It’s been mentioned before that in this timeline, commissars and Guard commanders are on average more like Gaunt or Creed in terms of disposition than the BLAM-happy commissars and the “life is cheap” Guard commanders of canon. Key word is average. BLAM-happy commissars and general rippers still exist, the only difference is that there are fewer of them than in canon and the Imperium cares enough to give them a military tribunal and/or BLAMing when/if they get wind of their actions. That’s cold comfort to all of the people that died under their incompetence or cruelty.
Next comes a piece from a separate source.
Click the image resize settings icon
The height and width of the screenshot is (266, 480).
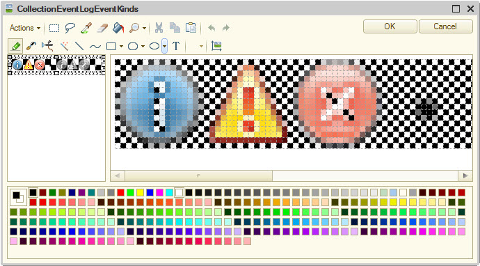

As a comparison, look at how a nobledark Inquisitor is supposed to act, then look at someone like Fyodor Karamazov. Even in a universe where people at their core tend to be good, doesn’t mean everyone is that way.

Although the Emperor and Isha might disapprove of such behaviors, they have a lot on their plate and can’t be everywhere. As a point of comparison, Kaelor, a Craftworld of millions, has been on Isha’s “to do list” for somewhere between two and three millennia, and she still hasn’t had time to pencil it in. That’s how busy they are. It took Iyanden nearly starting a war with the Tau Empire to get the Emperor and Isha to drop everything and intervene.

As a result, I was thinking of porting someone like Commander Chenkov into Nobledark mostly unaltered, sort of like how Karamazov is a grimdark Inquisitor ported into a nobledark world. Chenkov may not be able to get away with the extremes he did in canon, since at some point even the Imperium would take notice, but by the time anyone with the power to stop him found out that his reputation as a butcher was more than just rumor what he had done numerous people had died for little reason.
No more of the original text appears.